The second limitation of this investigation is that temperature of the samples was not recorded. Prior to the commencement of the experiment, the samples had been stored in an ice box. The first sample, Khorne, was below room temperature at the start of the experiment. However, the final sample Nurgle, had time to acclimatize outside the ice box while the other three samples were investigated. Nurgle presented with a trendline that had the same value for a linear or polynomial trendline. This suggests that temperature could also impact results. If this variable had been recorded, we could investigate how temperate affected non-ohmic resistance in tissue. We believe testing these variables would prove for an interesting continuation of this experiment for a group for next semester’s independent investigation.

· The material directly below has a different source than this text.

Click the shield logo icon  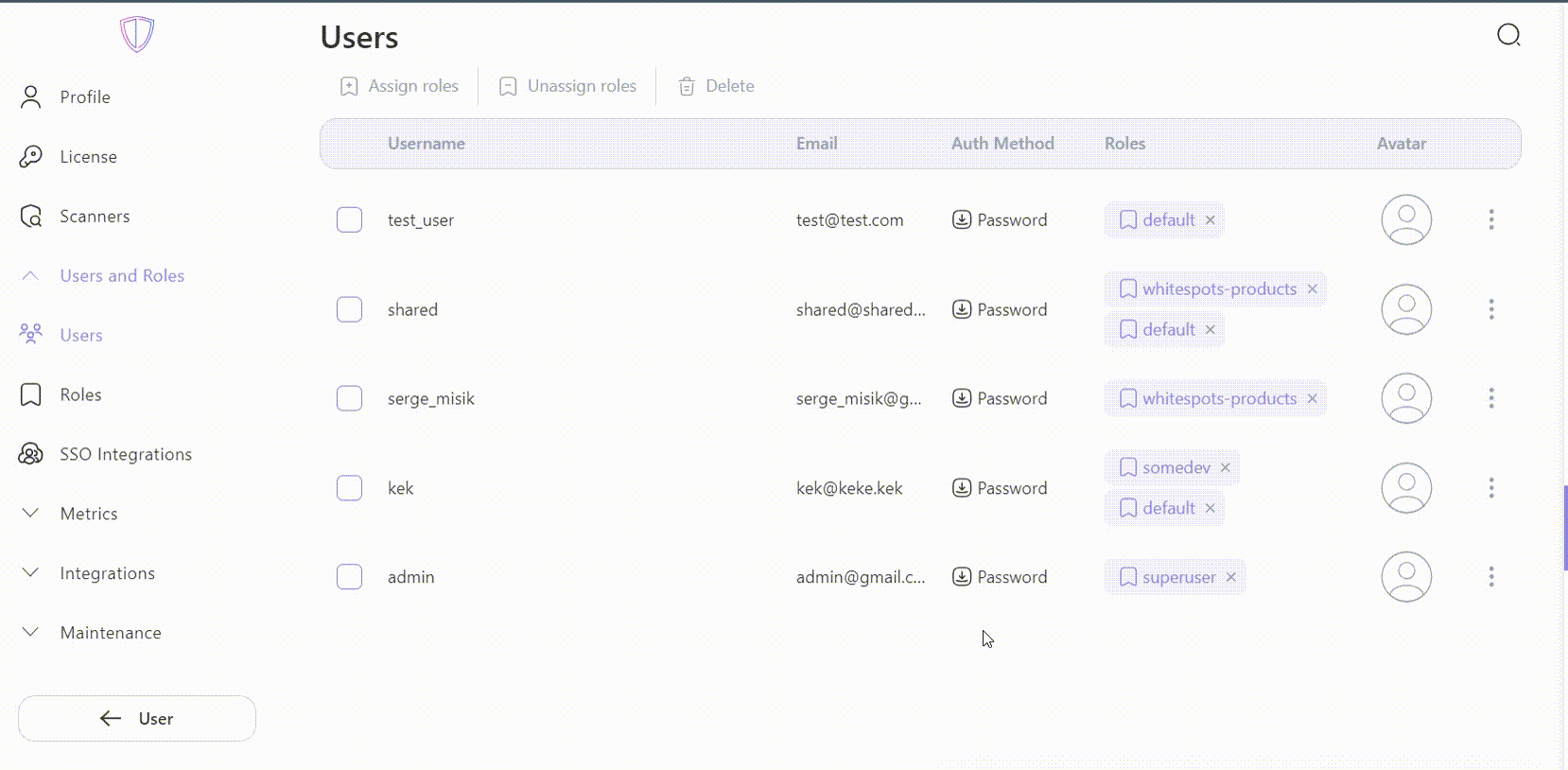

An additional thought about this is that we tested non-living tissue. If this experiment had been performed on living tissue governed by principles of homeostasis to better regulate material temperature there may have been a different result in relation to denaturation of the tissue. Controlling for temperature in a future experiment would provide insight into this. Additionally, lower voltage as an application may yet be suitable if exposure time shows no thermal denaturation.
We suspect living tissue may be suitable for consumer products, but in applications where it is it used as an outer layer for cushioning or creating a textile layer. The investigation concludes that S. domesticus tissue would not be a good insulator of electricity.
References
1. Liu, Y, Gu, Q, Huang, M, Zhao, Y, Guo, Z, Zuo, H, Zhu, L & Zhang, Y 2025, 'Investigating the effects of protein thermal denaturation on the water-holding capacity of beef: insights from structural dynamics', International Journal of Food Science and Technology, vol. 60, no. 1, article vvaf076, doi:10.1093/ijfst/vvaf076
2. Pasquale, A.J., Fazzini, D.R. and Bennett, C. (2024) Conceptual Physics. Glen Ellyn: College of DuPage Digital Press. Accessed: 15 April 2026.
3. Pennsylvania State University 2018, '2.5 - The Coefficient of Determination, r-squared', STAT 462: Applied Regression Analysis, Eberly College of Science, Pennsylvania State University, viewed 15 April 2026, Accessed: 15 April 2026.
4. RMIT University 2012, PE1.2: Ohm's Law, RMIT Learning Lab, RMIT University, viewed 15 April 2026.
5. Titow, WV 1984, PVC Technology, 4th edn, Elsevier Applied Science Publishers, London, ISBN: 0-85334-249-0. Accessed 16 April 2026.
6. Wettstein, SG 2022, Technical Writing and Simple Statistics: for laboratory classes, Montana State University Library, DOI: 10.15788/20221116. Accessed 15 April 2026.